Even though my neighbor was waving the white flag – and grudgingly giving Temple credit instead of pinning it all on Penn State failing to deploy a strategy to exploit Temple’s “inferior” talent – I needed to see Christian Hakenburg get sacked a few times and the clock hit zero.
I was told my wife was outside on the back deck, irritating the Penn State neighbors on all sides by banging celebratory pots.
My neighbor, who joked that he was going to call Homeland Security on me from running around his TV room yelling “Go Jahad, Go Jahad, Go Jahad” when Temple’s Jahad Thomas ran for a touchdown, followed me home and told my wife –jokingly, I think – that I wasn’t welcome to come back to watch any more games.

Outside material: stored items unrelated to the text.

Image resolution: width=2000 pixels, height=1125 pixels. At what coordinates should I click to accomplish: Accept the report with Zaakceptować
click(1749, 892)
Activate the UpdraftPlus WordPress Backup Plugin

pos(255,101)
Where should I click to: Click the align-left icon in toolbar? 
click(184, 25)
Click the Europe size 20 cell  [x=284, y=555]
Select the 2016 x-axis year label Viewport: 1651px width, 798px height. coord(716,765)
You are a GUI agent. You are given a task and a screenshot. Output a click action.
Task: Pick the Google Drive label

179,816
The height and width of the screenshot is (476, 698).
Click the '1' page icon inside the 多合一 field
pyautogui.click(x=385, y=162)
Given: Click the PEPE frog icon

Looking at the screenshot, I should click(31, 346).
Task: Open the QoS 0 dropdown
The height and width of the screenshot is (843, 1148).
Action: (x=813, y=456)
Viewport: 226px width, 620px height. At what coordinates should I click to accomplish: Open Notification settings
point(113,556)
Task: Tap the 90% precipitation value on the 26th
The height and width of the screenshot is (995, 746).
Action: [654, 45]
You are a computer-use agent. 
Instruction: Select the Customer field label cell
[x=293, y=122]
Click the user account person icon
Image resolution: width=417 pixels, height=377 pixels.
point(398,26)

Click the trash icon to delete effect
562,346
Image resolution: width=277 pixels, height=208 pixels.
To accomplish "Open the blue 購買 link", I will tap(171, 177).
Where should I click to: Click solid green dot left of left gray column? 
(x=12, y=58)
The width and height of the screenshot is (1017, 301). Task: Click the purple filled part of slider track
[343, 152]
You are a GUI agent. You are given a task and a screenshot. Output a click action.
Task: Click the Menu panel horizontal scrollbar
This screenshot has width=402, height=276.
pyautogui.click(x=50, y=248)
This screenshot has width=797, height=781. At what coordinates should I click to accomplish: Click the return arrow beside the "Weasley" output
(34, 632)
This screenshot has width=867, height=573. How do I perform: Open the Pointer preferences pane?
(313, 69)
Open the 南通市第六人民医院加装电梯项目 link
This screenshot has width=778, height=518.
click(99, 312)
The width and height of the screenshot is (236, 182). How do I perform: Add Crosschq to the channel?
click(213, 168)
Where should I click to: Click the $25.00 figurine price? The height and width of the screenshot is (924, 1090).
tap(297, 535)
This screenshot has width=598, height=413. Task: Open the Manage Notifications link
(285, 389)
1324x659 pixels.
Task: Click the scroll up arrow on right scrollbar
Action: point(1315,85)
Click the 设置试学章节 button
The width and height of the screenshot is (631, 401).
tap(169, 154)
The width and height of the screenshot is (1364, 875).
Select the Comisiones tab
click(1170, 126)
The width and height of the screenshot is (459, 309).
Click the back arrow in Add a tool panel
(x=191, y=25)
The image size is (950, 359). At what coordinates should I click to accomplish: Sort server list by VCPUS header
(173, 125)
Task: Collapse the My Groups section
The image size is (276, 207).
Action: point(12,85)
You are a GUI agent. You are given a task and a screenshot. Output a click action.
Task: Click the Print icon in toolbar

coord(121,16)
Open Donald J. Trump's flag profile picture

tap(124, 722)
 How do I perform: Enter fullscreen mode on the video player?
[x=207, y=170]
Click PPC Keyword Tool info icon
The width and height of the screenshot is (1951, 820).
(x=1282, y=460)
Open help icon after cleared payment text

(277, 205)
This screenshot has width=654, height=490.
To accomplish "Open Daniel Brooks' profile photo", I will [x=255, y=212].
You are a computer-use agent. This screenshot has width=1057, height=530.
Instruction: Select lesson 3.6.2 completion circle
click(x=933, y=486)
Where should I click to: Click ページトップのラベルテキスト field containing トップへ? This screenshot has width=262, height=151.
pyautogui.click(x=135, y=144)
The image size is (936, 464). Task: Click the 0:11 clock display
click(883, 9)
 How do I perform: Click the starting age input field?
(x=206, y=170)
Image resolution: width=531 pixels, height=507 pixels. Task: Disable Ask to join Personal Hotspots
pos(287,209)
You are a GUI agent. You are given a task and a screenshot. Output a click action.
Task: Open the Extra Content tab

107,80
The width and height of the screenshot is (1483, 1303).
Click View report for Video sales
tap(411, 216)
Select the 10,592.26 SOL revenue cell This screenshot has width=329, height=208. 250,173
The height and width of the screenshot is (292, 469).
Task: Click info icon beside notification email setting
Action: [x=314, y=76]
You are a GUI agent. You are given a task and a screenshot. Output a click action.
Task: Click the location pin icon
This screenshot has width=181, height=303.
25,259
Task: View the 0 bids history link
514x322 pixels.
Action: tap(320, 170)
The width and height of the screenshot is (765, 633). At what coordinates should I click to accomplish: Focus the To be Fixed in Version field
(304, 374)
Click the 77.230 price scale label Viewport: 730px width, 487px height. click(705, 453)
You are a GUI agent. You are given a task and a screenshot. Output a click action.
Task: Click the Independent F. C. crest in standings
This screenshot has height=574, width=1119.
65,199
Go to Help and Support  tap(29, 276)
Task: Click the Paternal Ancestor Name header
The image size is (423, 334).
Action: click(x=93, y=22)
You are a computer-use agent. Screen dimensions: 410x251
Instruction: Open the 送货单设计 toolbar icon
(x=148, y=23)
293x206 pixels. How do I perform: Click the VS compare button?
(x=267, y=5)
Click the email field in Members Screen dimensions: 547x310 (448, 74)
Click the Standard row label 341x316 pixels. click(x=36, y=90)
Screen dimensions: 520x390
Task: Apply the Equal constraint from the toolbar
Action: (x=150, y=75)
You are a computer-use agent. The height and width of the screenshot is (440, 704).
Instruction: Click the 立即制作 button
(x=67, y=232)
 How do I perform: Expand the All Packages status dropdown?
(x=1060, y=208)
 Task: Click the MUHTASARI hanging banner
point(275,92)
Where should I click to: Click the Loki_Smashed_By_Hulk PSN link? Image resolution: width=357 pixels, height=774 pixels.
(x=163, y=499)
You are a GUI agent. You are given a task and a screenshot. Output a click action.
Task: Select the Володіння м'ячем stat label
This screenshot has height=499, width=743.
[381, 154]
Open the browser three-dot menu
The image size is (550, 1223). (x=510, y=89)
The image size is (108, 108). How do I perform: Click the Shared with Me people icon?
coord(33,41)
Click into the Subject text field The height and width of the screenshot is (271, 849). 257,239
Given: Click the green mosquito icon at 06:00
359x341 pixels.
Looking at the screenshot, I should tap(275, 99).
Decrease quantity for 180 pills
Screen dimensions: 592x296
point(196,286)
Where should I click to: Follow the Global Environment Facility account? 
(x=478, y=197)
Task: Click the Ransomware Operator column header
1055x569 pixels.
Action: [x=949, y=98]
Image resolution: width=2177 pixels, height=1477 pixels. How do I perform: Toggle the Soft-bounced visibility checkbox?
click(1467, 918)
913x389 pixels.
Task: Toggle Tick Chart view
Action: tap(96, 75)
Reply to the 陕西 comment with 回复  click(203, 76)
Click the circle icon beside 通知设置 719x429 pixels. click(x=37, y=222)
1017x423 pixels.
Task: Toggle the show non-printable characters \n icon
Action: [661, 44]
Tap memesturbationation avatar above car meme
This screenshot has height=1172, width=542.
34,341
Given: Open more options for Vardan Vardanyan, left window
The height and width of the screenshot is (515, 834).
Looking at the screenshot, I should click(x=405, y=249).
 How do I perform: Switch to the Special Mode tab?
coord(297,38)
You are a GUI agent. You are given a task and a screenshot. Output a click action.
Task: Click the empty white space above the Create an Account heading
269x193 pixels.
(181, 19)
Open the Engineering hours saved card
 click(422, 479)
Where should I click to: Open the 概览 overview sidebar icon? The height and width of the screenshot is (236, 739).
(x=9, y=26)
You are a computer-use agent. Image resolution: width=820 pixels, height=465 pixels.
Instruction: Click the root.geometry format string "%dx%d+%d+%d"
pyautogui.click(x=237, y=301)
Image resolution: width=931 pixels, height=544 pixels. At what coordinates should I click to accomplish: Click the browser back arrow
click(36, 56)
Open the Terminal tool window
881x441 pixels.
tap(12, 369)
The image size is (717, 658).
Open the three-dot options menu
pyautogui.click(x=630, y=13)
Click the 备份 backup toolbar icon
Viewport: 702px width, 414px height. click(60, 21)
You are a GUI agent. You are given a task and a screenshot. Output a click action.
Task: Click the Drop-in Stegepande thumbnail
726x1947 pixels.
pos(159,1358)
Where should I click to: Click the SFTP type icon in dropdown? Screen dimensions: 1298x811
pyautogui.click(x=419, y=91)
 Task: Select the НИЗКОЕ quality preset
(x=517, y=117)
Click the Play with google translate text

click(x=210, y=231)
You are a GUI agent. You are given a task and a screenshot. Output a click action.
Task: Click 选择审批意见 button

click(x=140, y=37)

“Fine with me,” I said. “I got what I came for.”
I got to scratch one off the bucket list.
And I got a real taste of what it would be like if the Eagles won the Super Bowl.
After I got back into my house, I sat down on the sofa and removed my Temple cap. I buried my head in my hands and sobbed tears of joy for about five minutes.
I could not help but think of my dad.
If it were the Eagles, it would be longer. A lot longer.
But now I know.
And now I believe the seemingly impossible can happen.
I woke up Sunday morning with as much of an epiphany that a secular humanist who was raised Jewish could have.
Reunite the Monkees. I’m a believer.
I sat down worked out my NFL predictions for www.phillyphanatics.com.
And I picked the Eagles to win it all.
Why not?
Gotta happen sooner or later, right?